At 1890 pages this book has just about everything you need to know to start building complex ASP.NET applications. While the book assumes that you have some familiarity with using ASP.NET the first few chapters are still devoted to the basics. I encourage everyone to read them, even the experts. There are many tips and tricks in the book so you may learn something new or pick up on something you’d long forgotten. Did you know the asp:Literal control has a build in Mode property that can be set to HTML encode it’s content?
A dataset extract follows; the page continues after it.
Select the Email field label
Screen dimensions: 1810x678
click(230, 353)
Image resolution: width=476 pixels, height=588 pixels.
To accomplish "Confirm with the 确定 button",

I’d honestly forgotten about that and had been doing my encoding on the back-end.
This book provides an in-depth look at just about all of the core ASP.NET features building on many of the techniques we used in 2.0. For the new features specific to ASP.NET 3.5 , Walther devotes an entire chapter to the new ListView and DataPager controls. These controls can be thought of as a GridView or Repeater on steroids. There’s also a chapter on data access with LINQ to SQL and a 3-chapter section devoted to working with AJAX.NET and the AJAX Control Toolkit.
There are many books out there that focus on the “how” but what I like most about Mr. Walther’s books is that he devotes a great deal of time to the “why”. For example, the book explains how to use the SqlDataSource control but then also explains why you’ll want to avoid it for most complex applications and use the ObjectDatasourceControl instead. With this book you’ll not only learn how to get things done, you’ll learn how to get things done right. For that reason it’s an invaluable resource for your library. Every ASP.NET developer should have this book on his/her shelf.
Note: While the code samples in the previous 1.1 and 2.0 Unleashed books were written in VB.NET, this new 3.5 book has them written in C#. Walther cites the fact that there are now more C# developers than there are VB.NET developers as the reason for the switch. I would’ve liked to have seen two different versions of the book but all code samples are also provided in VB on the included CD-ROM so everyone can easily follow along.